苏玉娘却没有放松警惕,尤其是想到那个莫名其妙出现的贩子,心里隐隐有些不安。她沉声道:“三嫂,你记得那人长什么样?从哪儿来的?”
氏皱眉努力回想:“大概三十来岁,瘦高个,脸白白净净的,嘴上留着一撮小胡子,说话溜得很,一听就是城里人。可我真没印象他是哪家的,也没听清他说自己是干什么的。”
“从没见过?”苏玉娘追问。
“嗯,就是这么个人,之前从来没来过村里。他说能出价高些,还说什么‘以后有的是机会合作’,可我总觉得他说话不实诚……”
苏玉娘安抚好杨氏:“三嫂,你先别声张,我这几天会亲自跑一趟杨家庄,把情况摸清楚,也顺便给你们送些药材和配方过去。”
“真是辛苦你了……”杨氏感激地握住她的手。
“都是一家人,说这些就见外了。”
当晚,苏玉娘写了几种鸡瘟土法子的配方,交代沈氏熬些清热解毒的汤水送去,又让小豆子连夜跑了一趟,将消息送给了杨家庄的张二叔——那是个精细稳重的人,苏玉娘信得过。
第二天一早,天还没亮,她便收拾妥当,带上几袋从德丰粮行换来的谷糠、麦麸和一些常备药材,亲自赶往杨家庄。
杨家庄的景象比她想象的还要糟糕。原本热闹的村子,此时弥漫着一股沉沉的压抑气氛。鸡鸭叫声变得嘈杂又焦躁,有几户人家的鸡舍外甚至摆着几只死鸡,味道刺鼻。
她一路走一路看,心里暗暗盘算着接下来该如何安抚人心、控制病情、稳住价格,甚至还得顺手拔出那根搅屎棍。

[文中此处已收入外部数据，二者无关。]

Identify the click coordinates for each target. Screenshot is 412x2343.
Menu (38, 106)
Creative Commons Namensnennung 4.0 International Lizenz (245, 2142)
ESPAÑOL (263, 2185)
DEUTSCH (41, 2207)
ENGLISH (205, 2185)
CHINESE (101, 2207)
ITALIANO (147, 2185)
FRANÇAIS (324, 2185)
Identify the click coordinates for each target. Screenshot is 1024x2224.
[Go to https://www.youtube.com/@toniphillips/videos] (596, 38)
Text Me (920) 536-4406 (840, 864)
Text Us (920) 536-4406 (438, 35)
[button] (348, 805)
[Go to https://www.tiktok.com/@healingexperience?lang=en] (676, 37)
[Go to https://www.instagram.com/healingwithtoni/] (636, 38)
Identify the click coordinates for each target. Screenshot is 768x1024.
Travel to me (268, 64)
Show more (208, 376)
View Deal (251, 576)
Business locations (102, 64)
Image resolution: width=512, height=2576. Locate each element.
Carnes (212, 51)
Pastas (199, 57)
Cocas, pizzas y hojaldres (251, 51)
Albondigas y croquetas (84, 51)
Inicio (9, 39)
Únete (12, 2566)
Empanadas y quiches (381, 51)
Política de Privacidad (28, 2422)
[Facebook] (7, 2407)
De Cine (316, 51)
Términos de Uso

到了杨氏娘家,见她爹娘正一筹莫展地坐在院子里,苏玉娘一进门就干脆利落地说道:
“伯父伯母,我来是帮你们的。鸡鸭我帮你们稳着价卖,病我也有办法。现在你们听我一句话,先别慌,按我说的做,咱们一定能撑过去。”
她将带来的药材分发下去,又带着几个村里青年,挨家挨户排查鸡舍,登记发病情况,并且开始教大家如何用石灰水消毒、如何喂中药预防。
处理妥当后,她又暗中叫住几个信得过的村民,把杨氏提到的那位“陌生贩子”的外貌一描述,有人果然隐隐觉得有些眼熟。
“瘦高个,小胡子?昨儿我好像见过,在张三家鸡棚门口转悠。可他不是镇上的人,也没见过来收货。”一位村民皱着眉道。
“我听他说话口音像城东的,穿得也挺讲究,不像咱们这儿常见的贩子。”另一个村民补充。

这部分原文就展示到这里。